- The companies ended the deal after failing to get approval from the telecom regulator, objections from RCom's lenders and its decision to approach the bankruptcy court to resolve its debt, RCom said in a regulatory filing late on Monday.
- The statement also noted that the agreements dated December 28, 2017 and August 11, 2018 entered into between group companies RCom, RTL and RITL, and RJIL stood terminated.
- The “transactions have become incapable of being consummated in accordance with the terms thereof, on account of various factors and developments since the execution of the said agreements nearly 15 months ago”.
- RCom stated factors such as non-receipt of consents/objections from RCom's over 40 lenders, and non-receipt of requisite clearances from the Department of Telecommunications among the factors that led to the termination of agreements.
- It also said the agreements - for sale of certain specified telecom assets by RCom - were terminated by mutual agreement.
- The filing noted the RCom group is committed to a comprehensive resolution of their overall debt “with transparency, certainty and finality, through the NCLT process”.
- The next date of hearing in this matter is fixed before the NCLAT on April 8, 2019, the company added.
- Earlier in the day, Swedish telecom equipment maker Ericsson said it had received Rs. 462 crore from Reliance Communications.
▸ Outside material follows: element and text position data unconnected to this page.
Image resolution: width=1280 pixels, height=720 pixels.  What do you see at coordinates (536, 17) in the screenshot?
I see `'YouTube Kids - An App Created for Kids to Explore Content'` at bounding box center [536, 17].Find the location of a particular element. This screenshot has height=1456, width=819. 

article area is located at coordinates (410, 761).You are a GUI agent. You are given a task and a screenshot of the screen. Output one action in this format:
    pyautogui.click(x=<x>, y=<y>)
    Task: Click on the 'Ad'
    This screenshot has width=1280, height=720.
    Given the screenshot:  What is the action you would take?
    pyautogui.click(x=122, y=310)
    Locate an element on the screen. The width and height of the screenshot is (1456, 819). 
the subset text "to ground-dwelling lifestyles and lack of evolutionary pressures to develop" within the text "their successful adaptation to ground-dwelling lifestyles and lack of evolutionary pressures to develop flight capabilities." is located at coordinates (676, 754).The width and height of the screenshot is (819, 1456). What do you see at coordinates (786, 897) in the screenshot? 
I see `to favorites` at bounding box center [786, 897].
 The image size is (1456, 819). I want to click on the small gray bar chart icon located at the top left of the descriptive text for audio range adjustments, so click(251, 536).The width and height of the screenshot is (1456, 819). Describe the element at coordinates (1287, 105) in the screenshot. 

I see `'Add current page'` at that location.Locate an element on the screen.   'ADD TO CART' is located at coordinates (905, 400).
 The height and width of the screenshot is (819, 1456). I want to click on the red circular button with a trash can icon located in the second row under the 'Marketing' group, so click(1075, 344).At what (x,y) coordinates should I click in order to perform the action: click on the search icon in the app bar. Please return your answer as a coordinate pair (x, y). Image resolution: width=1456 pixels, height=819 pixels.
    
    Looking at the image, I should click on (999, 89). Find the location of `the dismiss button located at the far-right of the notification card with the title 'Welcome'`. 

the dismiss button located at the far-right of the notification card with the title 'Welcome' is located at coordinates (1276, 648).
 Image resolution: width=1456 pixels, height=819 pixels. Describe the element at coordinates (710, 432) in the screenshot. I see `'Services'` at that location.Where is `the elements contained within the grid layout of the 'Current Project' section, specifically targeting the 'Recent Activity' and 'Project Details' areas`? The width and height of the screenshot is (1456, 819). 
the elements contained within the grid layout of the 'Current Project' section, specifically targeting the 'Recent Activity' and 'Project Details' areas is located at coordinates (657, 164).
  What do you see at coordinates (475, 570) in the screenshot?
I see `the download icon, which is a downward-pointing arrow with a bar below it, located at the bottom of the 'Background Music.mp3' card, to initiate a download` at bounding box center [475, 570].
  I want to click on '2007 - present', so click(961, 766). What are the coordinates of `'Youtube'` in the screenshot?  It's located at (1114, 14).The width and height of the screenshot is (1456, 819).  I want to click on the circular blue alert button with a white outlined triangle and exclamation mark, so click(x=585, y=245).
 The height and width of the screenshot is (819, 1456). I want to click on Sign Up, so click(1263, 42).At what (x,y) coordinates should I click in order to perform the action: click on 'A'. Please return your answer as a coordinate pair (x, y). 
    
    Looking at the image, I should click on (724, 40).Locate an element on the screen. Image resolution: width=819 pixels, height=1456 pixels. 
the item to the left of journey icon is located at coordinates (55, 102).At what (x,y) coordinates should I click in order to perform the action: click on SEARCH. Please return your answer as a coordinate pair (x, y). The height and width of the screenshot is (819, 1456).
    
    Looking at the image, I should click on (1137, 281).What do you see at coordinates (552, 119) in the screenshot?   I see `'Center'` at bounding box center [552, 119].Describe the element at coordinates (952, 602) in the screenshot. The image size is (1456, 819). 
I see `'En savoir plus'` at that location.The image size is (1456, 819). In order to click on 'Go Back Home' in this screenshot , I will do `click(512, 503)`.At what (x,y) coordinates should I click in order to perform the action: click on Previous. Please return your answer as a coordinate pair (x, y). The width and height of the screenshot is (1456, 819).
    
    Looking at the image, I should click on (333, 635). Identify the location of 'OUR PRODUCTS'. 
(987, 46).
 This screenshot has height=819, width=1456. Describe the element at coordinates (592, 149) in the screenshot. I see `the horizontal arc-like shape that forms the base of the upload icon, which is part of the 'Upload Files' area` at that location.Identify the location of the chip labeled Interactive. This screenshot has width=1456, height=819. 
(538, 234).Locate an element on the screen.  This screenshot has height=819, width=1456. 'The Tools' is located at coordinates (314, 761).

The payment to Ericsson came within the deadline set by the top court late last month.
- The Supreme Court had ordered industrialist Anil Ambani's RCom and two of its directors to pay Ericsson Rs. 450 crore within four weeks or face a three-month jail term for contempt of court.
- Shares in Reliance Communications closed 9.3 per cent lower at Rs 4.00 apiece on the BSE, ahead of the release of the statement by the company.